General Motors announced today another ignition-switch recall for an additional 3.16 million vehicles. The recall is expected to increase the financial cost to $700 million from $400 million in its second quarter.

It’s been more than four months after GM began recalling 2.6 million small cars to fix ignition switches that the company says have been involved in at least 54 crashes and 13 deaths.

General Motors has now recalled about 20 million cars this year in North America and automobiles exported around the world.

With this deluge of recalls, one might wonder just how quickly GM can get these cars fixed. It’s a good question, and CBS Atlanta answers that it might take all year. One dealer has cars stacked up in their sales lot, and the backlog keeps growing:

The scale of this recall is simply staggering, and makes the question of timing even more acute. This problem obviously began before the bailout of the automakers, beginning in 2008 by George W. Bush and amplified considerably by Barack Obama in 2009, mainly on behalf of the unions and at the expense of senior investors. Obama certainly took credit for it, claiming in 2012 that “GM is alive and Osama bin Laden is dead” because of his leadership.

However, the problems of the ignition switch began arising during the same period. GM has already fired 15 people for their part in sloughing off the defect, but the NHTSA still has not answered for why the government regulator failed to respond to a number of reports of serious issues with the GM ignition switch and its airbag deployment failures, even when deaths were reported from it. Treasury didn’t fully divest itself of GM stock until last December, when Obama announced that his bailout worked. “Today, that bet has paid off,” Obama said in taking credit for rescuing GM.

Now that bet is starting to look like a case of insider trading. Did the White House deliberately ignore this defect until it could unload the stock? Having 20 million cars recalled in six months is a singular event for any automaker, and the timing certainly looks suspicious. If any other investor dumped his shares under these circumstances, the SEC and the Department of Justice would have had investigations humming after the first five million recalls.

Congress’ investigation is still under way, and looking at both GM and the NHTSA:

In the last 2 1/2 months, congressional investigators have received more than 1 million pages of documents from GM and 15,000 from NHTSA, who has come under scrutiny for not ordering a recall sooner. At the subcommittee’s first hearing in April, Barra declined to answer many questions, saying she would wait until Valukas finished his report.

I wonder if the NHTSA will have a Lois Lerner-like “hard drive failure” soon.

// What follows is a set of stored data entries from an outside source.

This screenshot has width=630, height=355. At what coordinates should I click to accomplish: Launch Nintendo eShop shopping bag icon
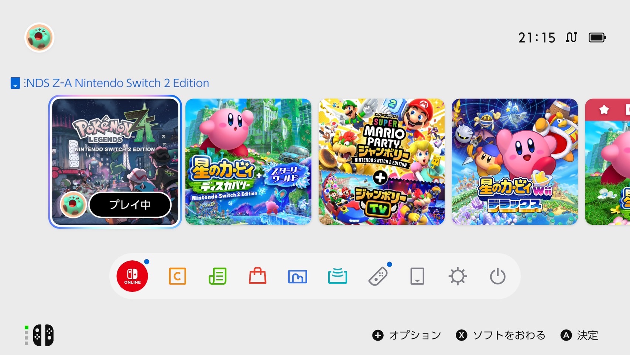pos(257,276)
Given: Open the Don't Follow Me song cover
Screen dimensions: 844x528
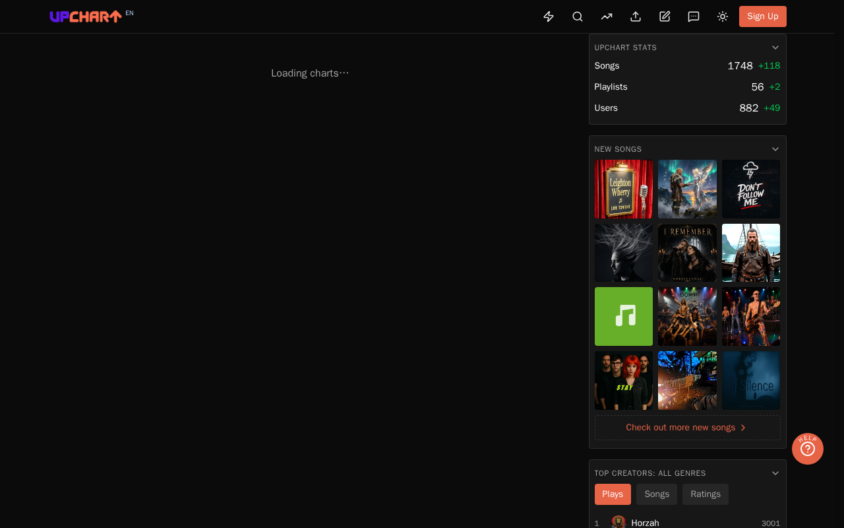Looking at the screenshot, I should 751,189.
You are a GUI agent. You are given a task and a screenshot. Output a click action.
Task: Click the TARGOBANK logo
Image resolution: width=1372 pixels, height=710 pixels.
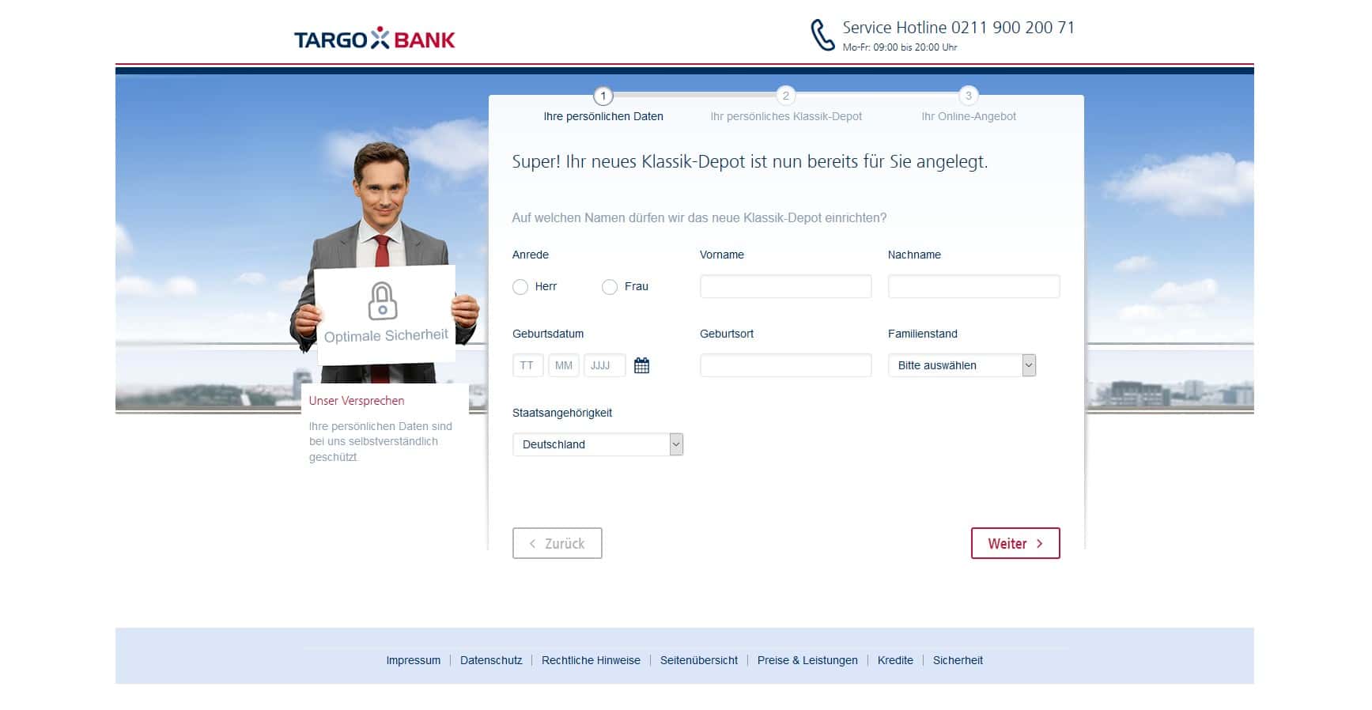[375, 39]
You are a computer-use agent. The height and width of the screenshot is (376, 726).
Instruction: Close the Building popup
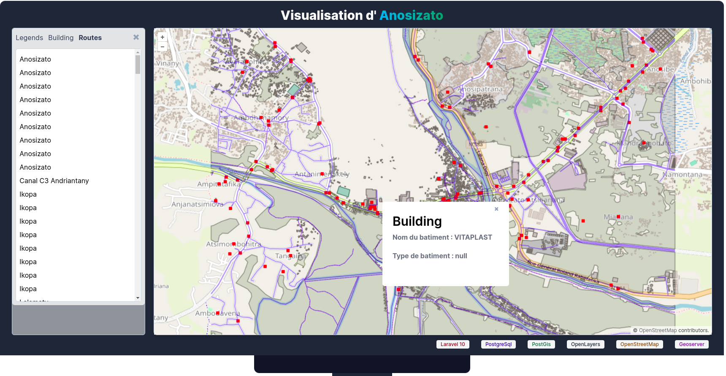[496, 209]
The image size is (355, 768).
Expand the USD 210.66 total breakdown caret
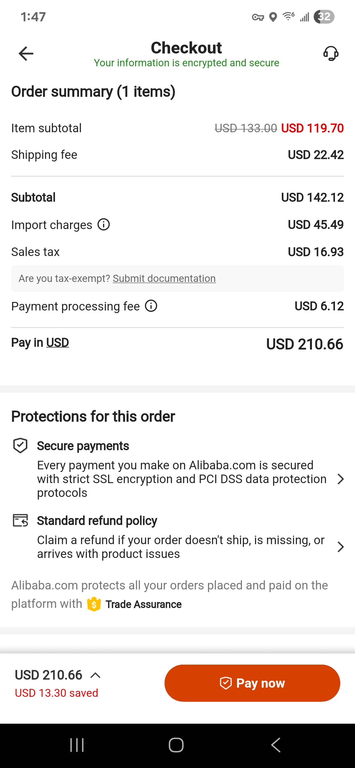coord(95,675)
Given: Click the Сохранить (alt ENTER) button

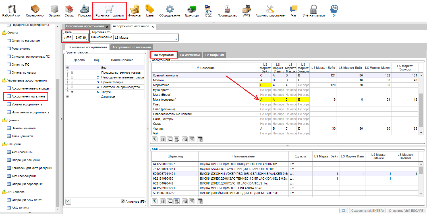Looking at the screenshot, I should [x=368, y=211].
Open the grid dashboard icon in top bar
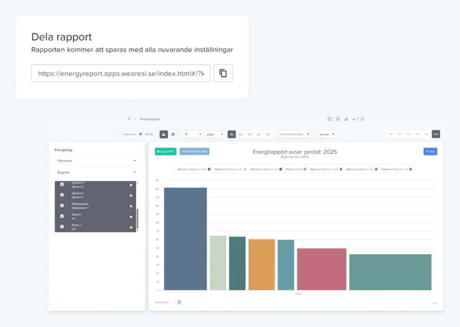Viewport: 460px width, 327px height. 329,119
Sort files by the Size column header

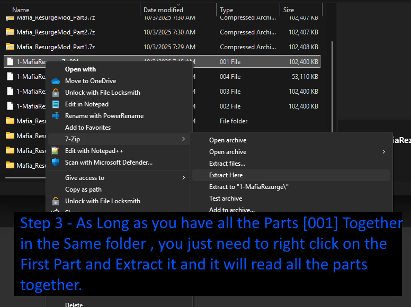click(289, 10)
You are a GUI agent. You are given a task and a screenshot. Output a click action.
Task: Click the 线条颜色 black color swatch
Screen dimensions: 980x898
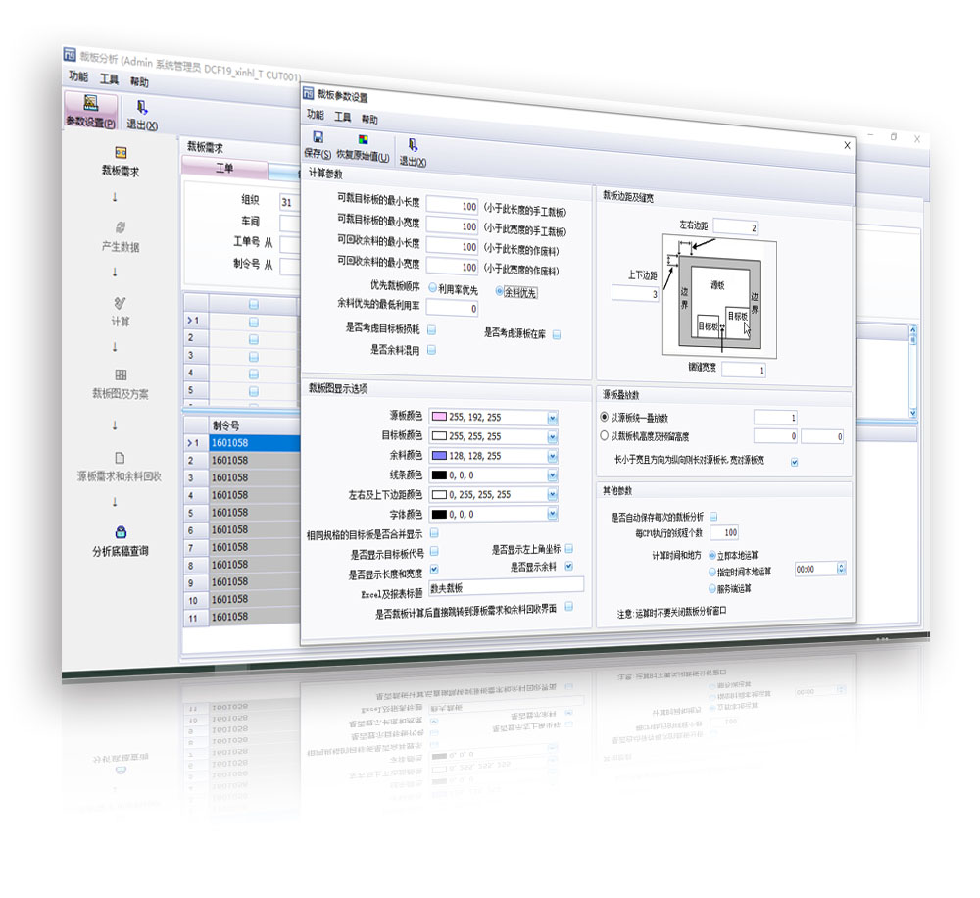click(x=438, y=475)
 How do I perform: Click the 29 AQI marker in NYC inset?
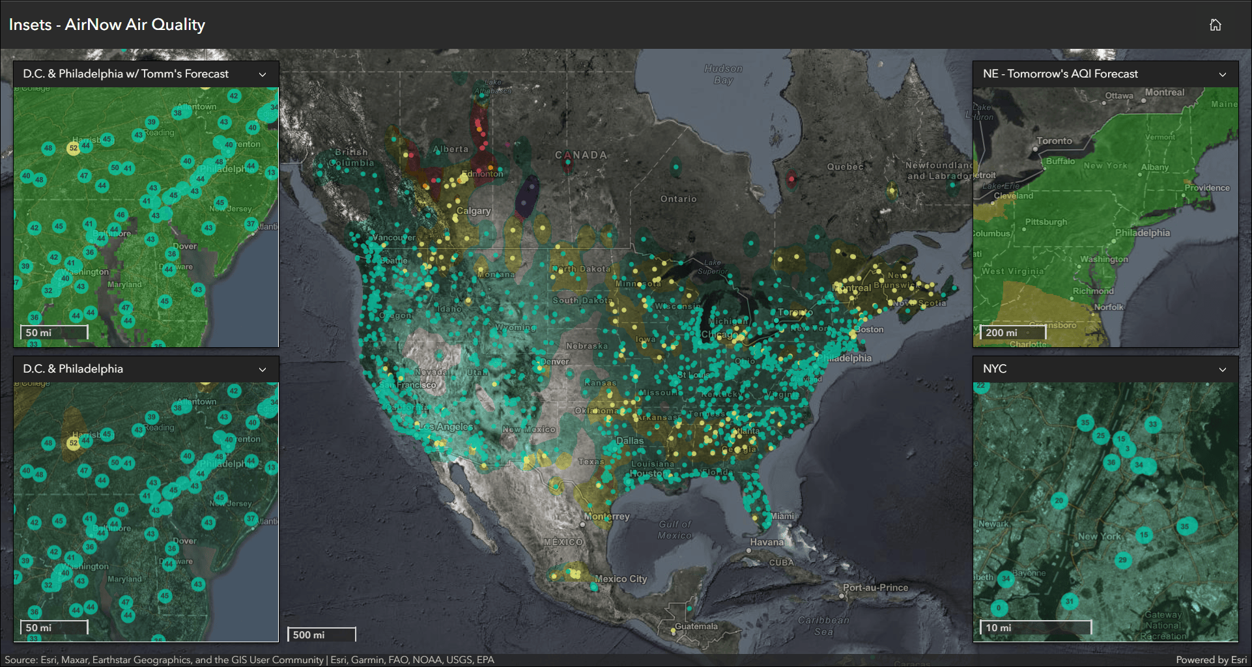1122,560

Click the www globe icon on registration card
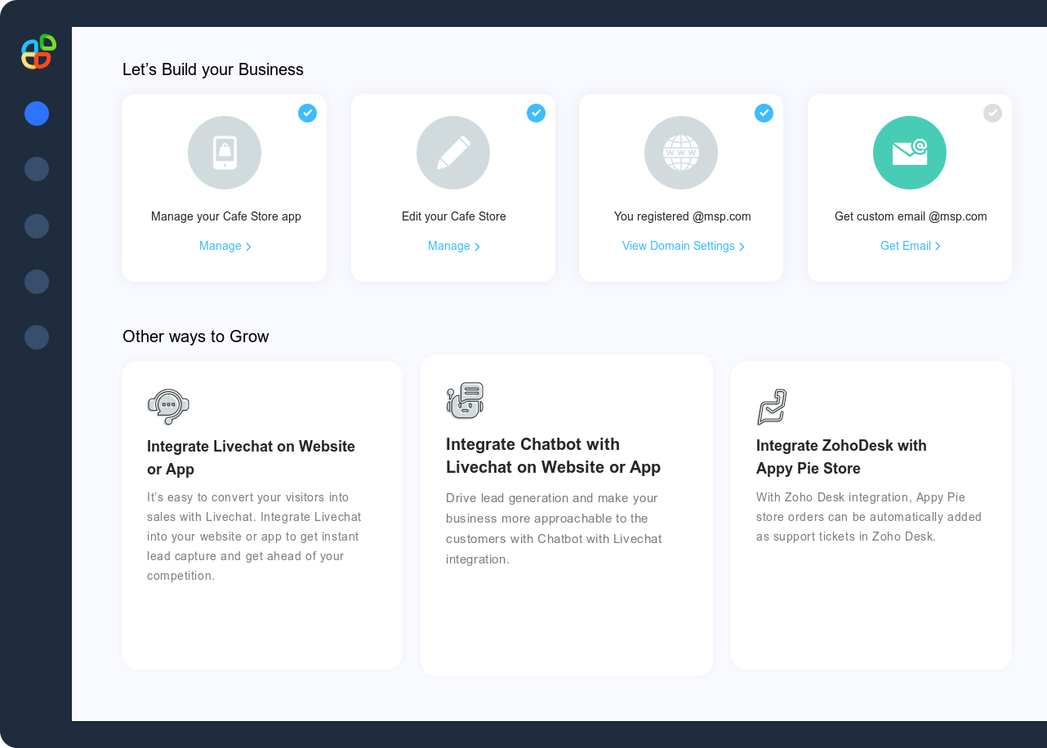681,153
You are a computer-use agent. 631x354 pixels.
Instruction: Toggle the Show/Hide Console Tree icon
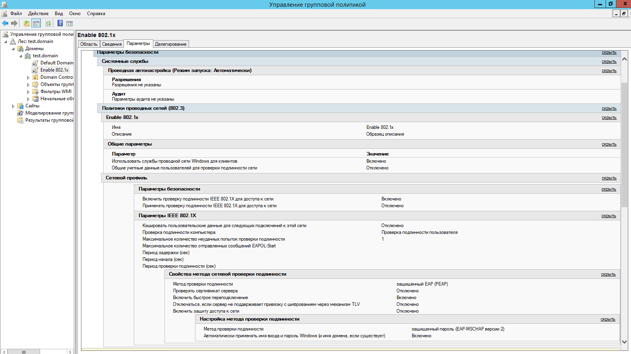coord(36,23)
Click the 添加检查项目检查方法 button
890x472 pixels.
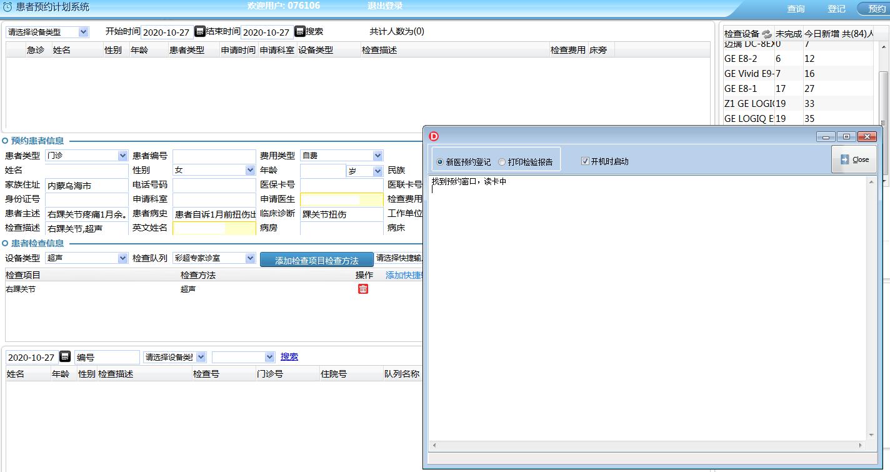click(317, 260)
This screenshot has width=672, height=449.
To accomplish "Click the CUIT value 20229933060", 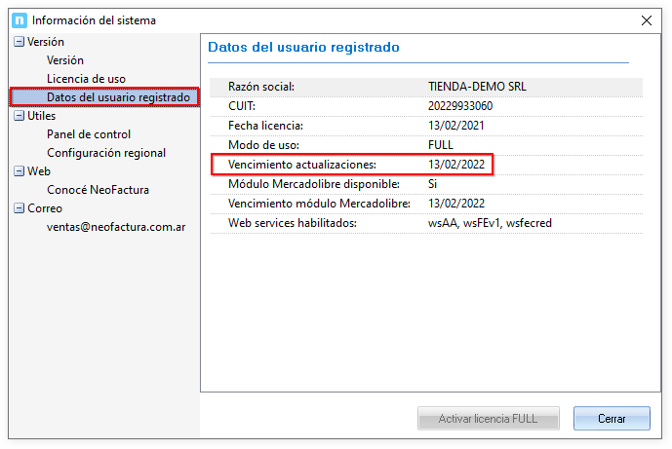I will click(x=460, y=106).
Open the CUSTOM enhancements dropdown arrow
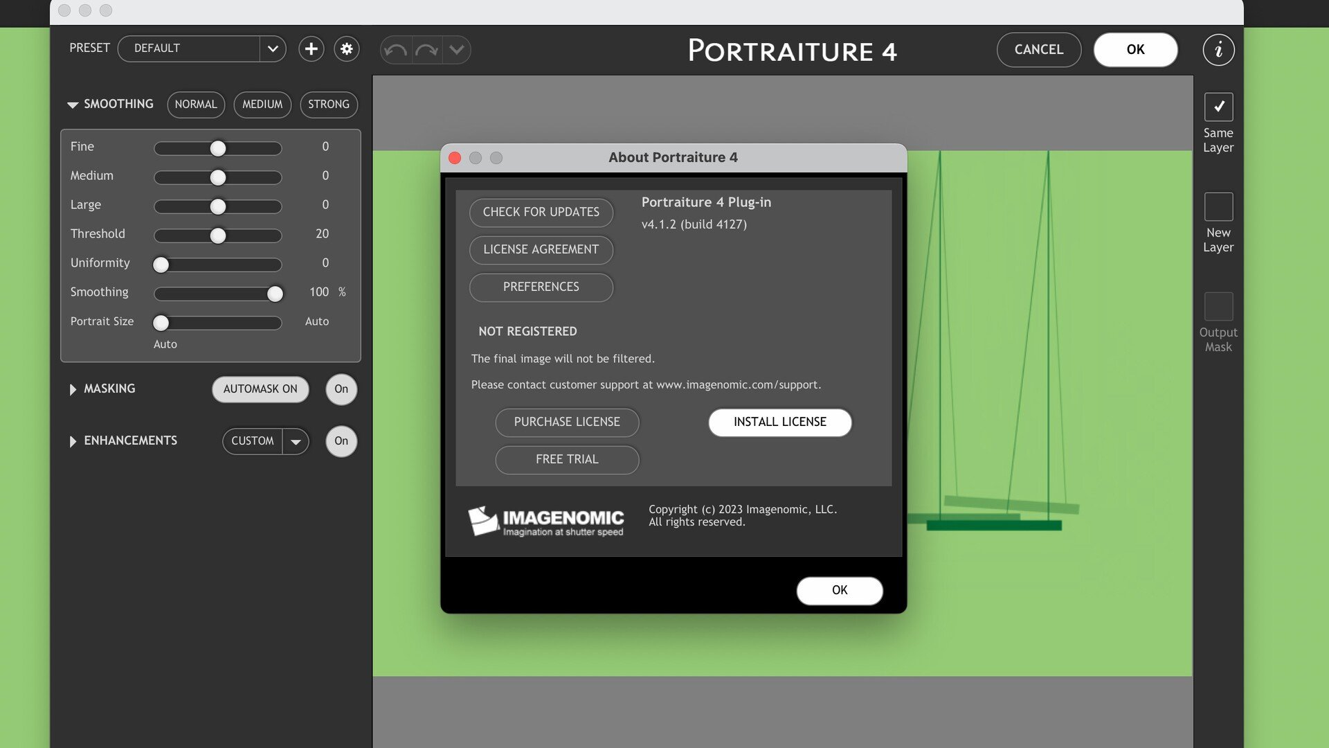The width and height of the screenshot is (1329, 748). pos(296,441)
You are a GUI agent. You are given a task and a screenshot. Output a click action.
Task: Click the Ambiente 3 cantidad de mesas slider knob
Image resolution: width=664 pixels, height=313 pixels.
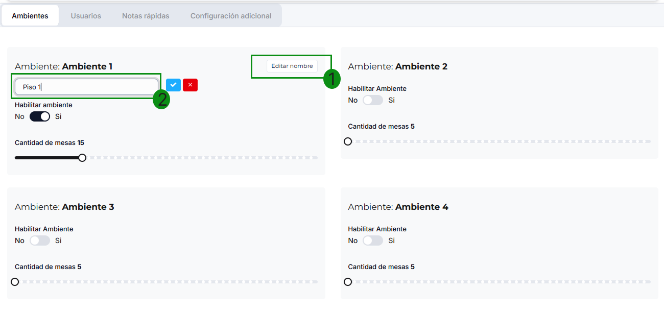[x=15, y=282]
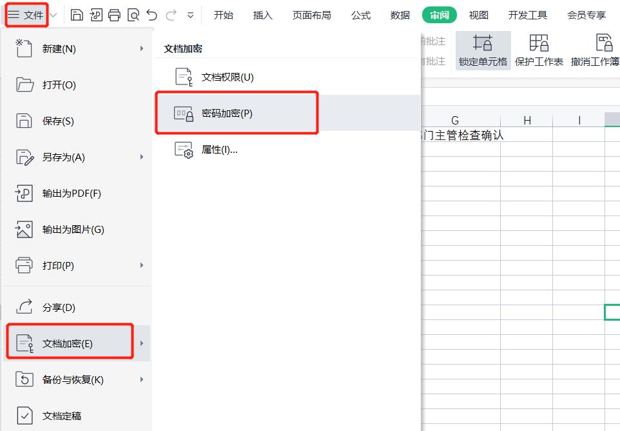
Task: Select the column G header in the spreadsheet
Action: click(x=455, y=120)
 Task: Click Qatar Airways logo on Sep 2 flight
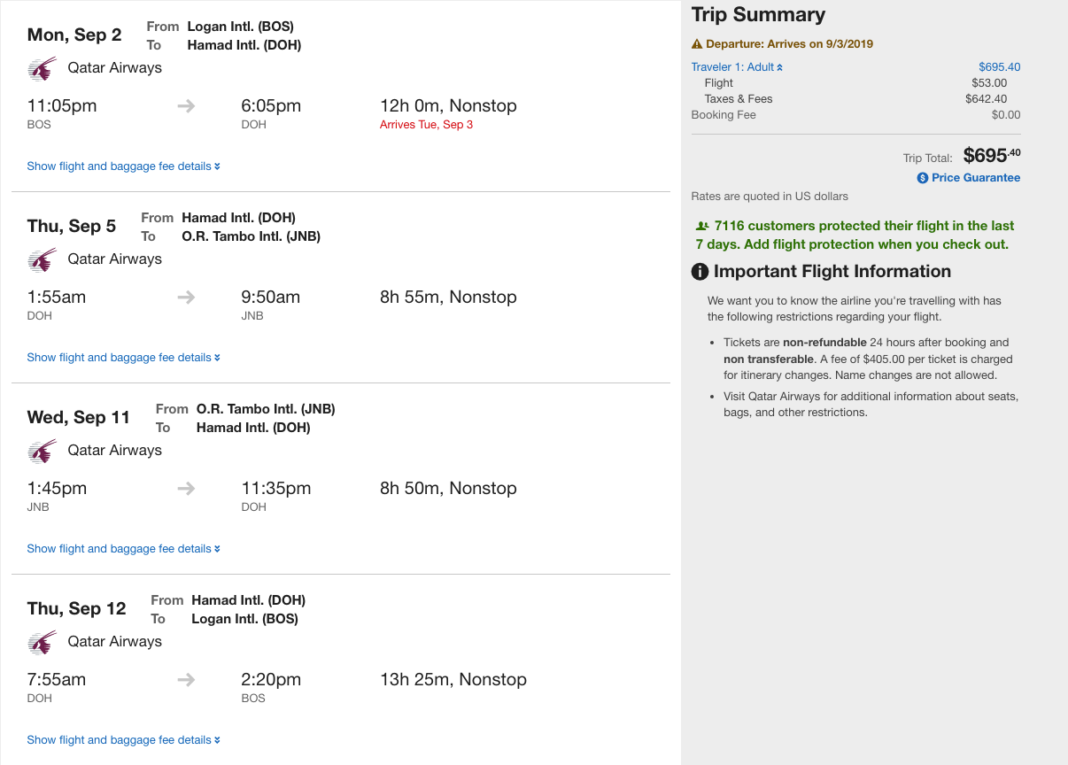tap(42, 69)
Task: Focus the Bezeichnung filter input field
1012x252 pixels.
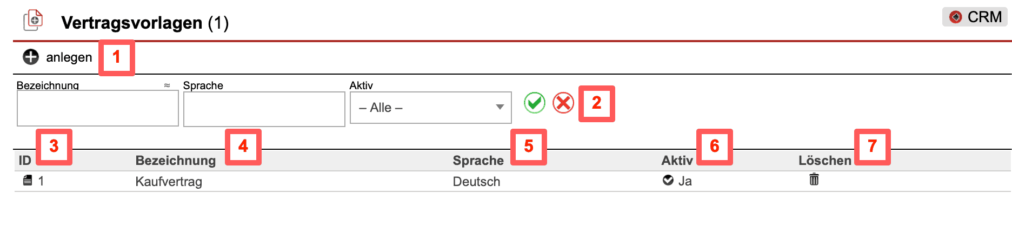Action: 98,109
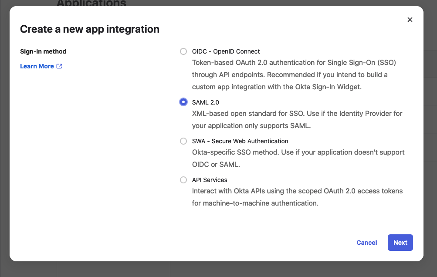Select the OIDC - OpenID Connect radio button
437x277 pixels.
pyautogui.click(x=183, y=51)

Related: I’m pretty darned stoked about my new 2015 Subaru Forester. I’m sure there will be a recall or two — my previous Honda CR-V, which I drove for nearly 13 years and just gave to my son and daughter-in-law, had at least a half-dozen, some airbag related — but I’d be surprised if they ever had to pull the entire fleet off the streets. It handles very well, gets good gas mileage for its class, and the Eyesight adaptive response system is much better than I had anticipated.